A high-performance library for intelligent loading and caching of remote geospatial raster data, built with xarray, zarr and icechunk.

The concept of this package is heavily inspired by EarthMovers implementation of serverless datacube generation.

Quickstart

Install the package with uv or pip:

pip install smart-geocubes
uv add smart-geocubes

Open data for your region of interest:

import smart_geocubes
from odc.geo.geobox import GeoBox

accessor = smart_geocubes.ArcticDEM32m("datacubes/arcticdem_32m.icechunk")

roi = GeoBox.from_bbox((150, 65, 151, 65.5), shape=(1000, 1000), crs="EPSG:4326")

arcticdem_at_roi = accessor.load(roi, create=True)

Out of the box included datasets

Dataset Quickuse Source Link / Notes
ArcticDEM Mosaic 2m smart_geocubes.ArcticDEM2m STAC PGC
ArcticDEM Mosaic 10m smart_geocubes.ArcticDEM10m STAC PGC
ArcticDEM Mosaic 32m smart_geocubes.ArcticDEM32m STAC PGC
Tasseled Cap Trends 2019 smart_geocubes.TCTrend2019 Google Earth Engine AWI
Tasseled Cap Trends 2020 smart_geocubes.TCTrend2020 Google Earth Engine AWI
Tasseled Cap Trends 2022 smart_geocubes.TCTrend2022 Google Earth Engine AWI
Tasseled Cap Trends 2024 smart_geocubes.TCTrend2024 Google Earth Engine AWI
AlphaEarth Satellite Embeddings* smart_geocubes.AlphaEarthEmbeddings Google Earth Engine EE

*: Note that the original embeddings are stored in their respective UTM-Zones, but Smart-Geocubes reprojects them into EPSG:4326 to create a single Datacube. This may change in the future, if UTM-Zones are properly supported.

Implemented Remote Accessors

Accessor Description
smart_geocubes.accessors.STAC Accessor for the STAC API, which allows to download data from a STAC API.
smart_geocubes.accessors.GEE Accessor for Google Earth Engine, which allows to download data from Google Earth Engine.

What is the purpose of this package?

This package solves a specific problem that Earth-observation practitioners run into when they need repeated, tile-based access to large raster datasets. When you're creating new data from existing data (for example, doing image segmentation with machine learning on Sentinel-2 images), people usually:

  1. Download all the data
  2. Run the algorithms and data science on it
  3. Delete the data afterwards

This "batched-processing" works great if you have a big computer with lots of storage space, like a cluster.
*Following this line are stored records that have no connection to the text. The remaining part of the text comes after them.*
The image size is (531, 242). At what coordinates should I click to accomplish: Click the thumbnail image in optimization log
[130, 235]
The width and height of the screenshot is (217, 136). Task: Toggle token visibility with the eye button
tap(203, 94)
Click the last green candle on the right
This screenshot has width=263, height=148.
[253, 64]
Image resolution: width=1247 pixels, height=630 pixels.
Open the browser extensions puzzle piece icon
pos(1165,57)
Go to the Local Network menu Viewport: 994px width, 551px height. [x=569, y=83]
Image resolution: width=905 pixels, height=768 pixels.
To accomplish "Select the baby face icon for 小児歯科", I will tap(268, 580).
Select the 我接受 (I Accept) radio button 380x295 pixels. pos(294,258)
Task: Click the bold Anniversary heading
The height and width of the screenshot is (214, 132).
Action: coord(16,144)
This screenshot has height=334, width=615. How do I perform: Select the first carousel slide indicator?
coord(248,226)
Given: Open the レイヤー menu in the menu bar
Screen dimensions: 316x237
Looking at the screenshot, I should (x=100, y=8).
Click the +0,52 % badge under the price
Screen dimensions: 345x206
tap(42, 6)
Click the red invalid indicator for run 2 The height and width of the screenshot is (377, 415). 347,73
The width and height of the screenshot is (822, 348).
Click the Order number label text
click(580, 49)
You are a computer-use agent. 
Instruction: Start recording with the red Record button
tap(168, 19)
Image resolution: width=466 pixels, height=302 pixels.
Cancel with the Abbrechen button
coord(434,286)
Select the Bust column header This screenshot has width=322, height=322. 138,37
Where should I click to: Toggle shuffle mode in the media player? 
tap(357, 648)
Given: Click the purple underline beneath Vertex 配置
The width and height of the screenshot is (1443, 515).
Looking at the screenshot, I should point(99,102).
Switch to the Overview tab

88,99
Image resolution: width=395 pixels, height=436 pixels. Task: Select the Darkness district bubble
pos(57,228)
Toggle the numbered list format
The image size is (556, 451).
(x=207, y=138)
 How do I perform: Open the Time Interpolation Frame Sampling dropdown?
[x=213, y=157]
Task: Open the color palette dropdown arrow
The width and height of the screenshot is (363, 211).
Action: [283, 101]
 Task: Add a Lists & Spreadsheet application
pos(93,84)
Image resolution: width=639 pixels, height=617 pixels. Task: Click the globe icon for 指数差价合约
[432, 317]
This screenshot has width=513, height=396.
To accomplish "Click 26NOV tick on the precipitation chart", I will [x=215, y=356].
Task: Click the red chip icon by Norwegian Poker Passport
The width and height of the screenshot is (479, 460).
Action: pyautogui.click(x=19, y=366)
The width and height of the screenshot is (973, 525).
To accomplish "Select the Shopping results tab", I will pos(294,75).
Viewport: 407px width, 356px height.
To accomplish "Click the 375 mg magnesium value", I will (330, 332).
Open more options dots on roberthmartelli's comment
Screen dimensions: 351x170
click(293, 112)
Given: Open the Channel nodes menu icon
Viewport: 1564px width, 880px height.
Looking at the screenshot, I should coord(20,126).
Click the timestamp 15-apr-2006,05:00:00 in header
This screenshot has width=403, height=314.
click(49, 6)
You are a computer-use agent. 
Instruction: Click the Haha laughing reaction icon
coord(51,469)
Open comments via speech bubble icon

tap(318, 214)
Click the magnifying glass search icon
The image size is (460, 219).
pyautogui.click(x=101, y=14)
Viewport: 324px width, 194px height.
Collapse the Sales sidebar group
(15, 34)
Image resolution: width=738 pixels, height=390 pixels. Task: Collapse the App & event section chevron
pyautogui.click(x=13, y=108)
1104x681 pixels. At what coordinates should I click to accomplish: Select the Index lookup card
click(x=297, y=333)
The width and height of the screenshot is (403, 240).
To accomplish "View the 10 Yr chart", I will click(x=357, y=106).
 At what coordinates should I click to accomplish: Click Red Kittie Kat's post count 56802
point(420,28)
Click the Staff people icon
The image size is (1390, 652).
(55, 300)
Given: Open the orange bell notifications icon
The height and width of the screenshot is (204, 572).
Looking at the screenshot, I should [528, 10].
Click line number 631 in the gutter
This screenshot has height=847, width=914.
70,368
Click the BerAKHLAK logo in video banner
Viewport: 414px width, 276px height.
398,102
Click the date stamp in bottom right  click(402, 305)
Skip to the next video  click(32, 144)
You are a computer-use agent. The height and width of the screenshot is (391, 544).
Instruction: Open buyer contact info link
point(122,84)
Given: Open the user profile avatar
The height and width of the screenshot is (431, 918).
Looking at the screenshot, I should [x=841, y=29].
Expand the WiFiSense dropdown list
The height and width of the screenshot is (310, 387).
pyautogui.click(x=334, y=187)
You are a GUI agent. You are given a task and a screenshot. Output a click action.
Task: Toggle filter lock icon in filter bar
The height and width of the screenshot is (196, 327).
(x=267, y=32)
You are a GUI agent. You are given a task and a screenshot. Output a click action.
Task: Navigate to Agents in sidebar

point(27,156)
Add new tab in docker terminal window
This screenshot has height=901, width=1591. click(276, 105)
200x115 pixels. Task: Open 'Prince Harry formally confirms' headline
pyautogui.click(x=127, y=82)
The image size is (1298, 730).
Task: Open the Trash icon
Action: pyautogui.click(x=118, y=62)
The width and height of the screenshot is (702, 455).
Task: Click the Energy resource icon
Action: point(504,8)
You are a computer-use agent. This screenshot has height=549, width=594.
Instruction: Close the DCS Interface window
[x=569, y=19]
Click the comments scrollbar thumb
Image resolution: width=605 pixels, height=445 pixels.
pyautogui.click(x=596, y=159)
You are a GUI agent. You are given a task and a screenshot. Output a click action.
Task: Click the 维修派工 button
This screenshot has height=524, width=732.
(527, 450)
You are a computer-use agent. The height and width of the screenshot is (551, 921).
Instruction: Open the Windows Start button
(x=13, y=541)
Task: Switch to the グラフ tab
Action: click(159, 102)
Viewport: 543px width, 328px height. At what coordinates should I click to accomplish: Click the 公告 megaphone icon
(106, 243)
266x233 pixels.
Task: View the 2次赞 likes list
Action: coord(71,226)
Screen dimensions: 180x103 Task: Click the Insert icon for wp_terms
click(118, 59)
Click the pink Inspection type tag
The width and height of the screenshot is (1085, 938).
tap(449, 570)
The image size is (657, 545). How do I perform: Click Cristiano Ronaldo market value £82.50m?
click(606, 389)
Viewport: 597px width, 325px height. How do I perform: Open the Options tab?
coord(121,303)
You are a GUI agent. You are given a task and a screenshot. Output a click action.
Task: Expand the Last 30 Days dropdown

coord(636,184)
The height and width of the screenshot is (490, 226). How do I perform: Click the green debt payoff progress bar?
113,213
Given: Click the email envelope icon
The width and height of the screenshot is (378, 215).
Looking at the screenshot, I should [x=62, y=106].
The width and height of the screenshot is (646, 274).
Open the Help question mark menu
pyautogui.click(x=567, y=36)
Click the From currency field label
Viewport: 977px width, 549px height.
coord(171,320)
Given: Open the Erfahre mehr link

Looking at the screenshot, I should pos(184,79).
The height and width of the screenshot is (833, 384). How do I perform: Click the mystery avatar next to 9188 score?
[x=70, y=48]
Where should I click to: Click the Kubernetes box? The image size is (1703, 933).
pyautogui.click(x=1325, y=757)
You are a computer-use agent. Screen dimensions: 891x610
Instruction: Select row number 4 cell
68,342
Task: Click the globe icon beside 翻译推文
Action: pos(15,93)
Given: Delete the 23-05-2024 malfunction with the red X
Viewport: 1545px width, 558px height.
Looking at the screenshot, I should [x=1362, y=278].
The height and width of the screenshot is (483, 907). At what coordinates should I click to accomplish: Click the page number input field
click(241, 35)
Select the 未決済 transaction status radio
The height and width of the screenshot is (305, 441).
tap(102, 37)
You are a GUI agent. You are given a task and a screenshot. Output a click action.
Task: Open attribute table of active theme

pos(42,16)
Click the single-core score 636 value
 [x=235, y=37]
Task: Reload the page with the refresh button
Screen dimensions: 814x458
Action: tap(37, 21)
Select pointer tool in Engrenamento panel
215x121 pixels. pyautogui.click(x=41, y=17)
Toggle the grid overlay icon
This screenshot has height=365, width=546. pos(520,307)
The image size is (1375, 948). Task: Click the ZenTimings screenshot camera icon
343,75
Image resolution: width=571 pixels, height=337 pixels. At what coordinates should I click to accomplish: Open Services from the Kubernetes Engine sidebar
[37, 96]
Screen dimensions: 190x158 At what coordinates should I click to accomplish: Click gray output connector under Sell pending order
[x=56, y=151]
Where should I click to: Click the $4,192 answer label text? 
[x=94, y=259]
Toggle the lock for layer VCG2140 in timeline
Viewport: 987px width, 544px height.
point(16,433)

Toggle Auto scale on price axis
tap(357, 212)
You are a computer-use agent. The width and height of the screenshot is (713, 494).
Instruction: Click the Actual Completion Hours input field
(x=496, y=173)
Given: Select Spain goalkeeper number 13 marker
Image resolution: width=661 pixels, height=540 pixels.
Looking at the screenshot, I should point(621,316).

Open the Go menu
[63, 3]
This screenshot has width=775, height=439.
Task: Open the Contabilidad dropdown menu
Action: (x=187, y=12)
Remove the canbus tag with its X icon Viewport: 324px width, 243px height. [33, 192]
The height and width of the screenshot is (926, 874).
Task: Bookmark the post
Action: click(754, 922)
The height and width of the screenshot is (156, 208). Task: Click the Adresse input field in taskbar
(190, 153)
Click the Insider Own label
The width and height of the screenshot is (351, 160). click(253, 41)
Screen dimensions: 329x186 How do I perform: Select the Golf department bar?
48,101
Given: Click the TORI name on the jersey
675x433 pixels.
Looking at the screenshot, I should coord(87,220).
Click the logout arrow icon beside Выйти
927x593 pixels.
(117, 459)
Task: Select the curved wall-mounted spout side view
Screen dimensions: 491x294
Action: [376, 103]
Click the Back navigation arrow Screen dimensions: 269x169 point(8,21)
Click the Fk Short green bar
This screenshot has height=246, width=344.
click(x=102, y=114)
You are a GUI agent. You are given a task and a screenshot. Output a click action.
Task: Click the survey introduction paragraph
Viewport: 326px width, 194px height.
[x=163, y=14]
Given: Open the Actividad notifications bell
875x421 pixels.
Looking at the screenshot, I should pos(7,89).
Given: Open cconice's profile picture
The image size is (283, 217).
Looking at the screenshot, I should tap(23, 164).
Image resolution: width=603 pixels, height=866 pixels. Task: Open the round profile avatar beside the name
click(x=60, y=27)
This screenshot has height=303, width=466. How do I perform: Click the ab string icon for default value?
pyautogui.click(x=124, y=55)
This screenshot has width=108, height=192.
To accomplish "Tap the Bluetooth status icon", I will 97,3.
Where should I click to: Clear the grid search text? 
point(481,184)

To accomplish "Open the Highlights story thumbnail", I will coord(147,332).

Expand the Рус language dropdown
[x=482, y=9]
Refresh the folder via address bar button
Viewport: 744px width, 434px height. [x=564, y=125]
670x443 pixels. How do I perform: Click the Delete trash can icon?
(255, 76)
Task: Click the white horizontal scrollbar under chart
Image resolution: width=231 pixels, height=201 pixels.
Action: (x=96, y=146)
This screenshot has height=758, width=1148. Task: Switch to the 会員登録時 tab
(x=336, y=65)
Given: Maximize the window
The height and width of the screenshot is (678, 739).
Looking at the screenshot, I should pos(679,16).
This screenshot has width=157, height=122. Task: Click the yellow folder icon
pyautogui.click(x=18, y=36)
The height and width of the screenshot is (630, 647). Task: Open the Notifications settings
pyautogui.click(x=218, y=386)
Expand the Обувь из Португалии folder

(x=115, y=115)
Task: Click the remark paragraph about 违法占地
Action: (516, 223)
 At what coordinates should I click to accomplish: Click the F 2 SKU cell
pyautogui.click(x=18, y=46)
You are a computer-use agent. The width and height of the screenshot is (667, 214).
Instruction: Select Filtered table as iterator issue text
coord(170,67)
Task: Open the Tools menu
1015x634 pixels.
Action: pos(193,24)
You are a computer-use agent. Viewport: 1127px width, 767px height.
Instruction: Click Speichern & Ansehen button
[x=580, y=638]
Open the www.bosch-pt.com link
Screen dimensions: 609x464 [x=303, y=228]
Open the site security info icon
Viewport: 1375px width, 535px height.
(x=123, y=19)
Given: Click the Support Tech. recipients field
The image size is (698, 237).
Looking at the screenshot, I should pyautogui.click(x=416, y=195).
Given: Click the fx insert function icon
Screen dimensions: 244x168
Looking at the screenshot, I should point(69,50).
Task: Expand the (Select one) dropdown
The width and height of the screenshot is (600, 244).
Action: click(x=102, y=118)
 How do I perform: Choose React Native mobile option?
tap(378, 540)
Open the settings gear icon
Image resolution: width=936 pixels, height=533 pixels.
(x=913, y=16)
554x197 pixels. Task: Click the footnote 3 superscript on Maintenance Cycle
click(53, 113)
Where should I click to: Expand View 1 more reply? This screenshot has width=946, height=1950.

But if you're working on a smaller computer (like a laptop with a few hundred GB of storage and 16GB of RAM), this approach creates problems. It makes it hard to test and improve your programs because you don't have enough space. Using frameworks like Ray for processing is also tricky with this approach. They work better with "concurrent-processing": when each step of your processing pipeline can be done for each element separately instead of expecting to run a single step for all your data at once. Plus, if you only need to look at certain areas but don't know which ones ahead of time, downloading everything is wasteful.

So instead, this package downloads the data only when you need it. But downloading the same thing over and over is inefficient. That's why we save (or "cache") the data on your computer's hard drive in form of zarr datacubes. We call this way of working "procedural download" because you download pieces as you need them.

Therefore, this package does handle:

  1. The download "on-demand" (or "procedural download") of the data
  2. The caching of the data on your computer's hard drive
  3. The loading of the data into memory for regions specified by the user
  4. Making everything thread-safe, so you can run on any scaling framework you like.

Danger! On linux systems it is necessary to the the multiprocessing start method to spawn or forkserver. Read more about this in icechunk's documentation, a discussion on icechunk's GitHub repository and in Polars documentation.

The approach itself is already implemented in one of the pipelines we develop at the AWI, you can read more about their docs.

This library won't help if your computer doesn't have fast storage space available - like if you're working on a cloud-cluster that can't save files locally.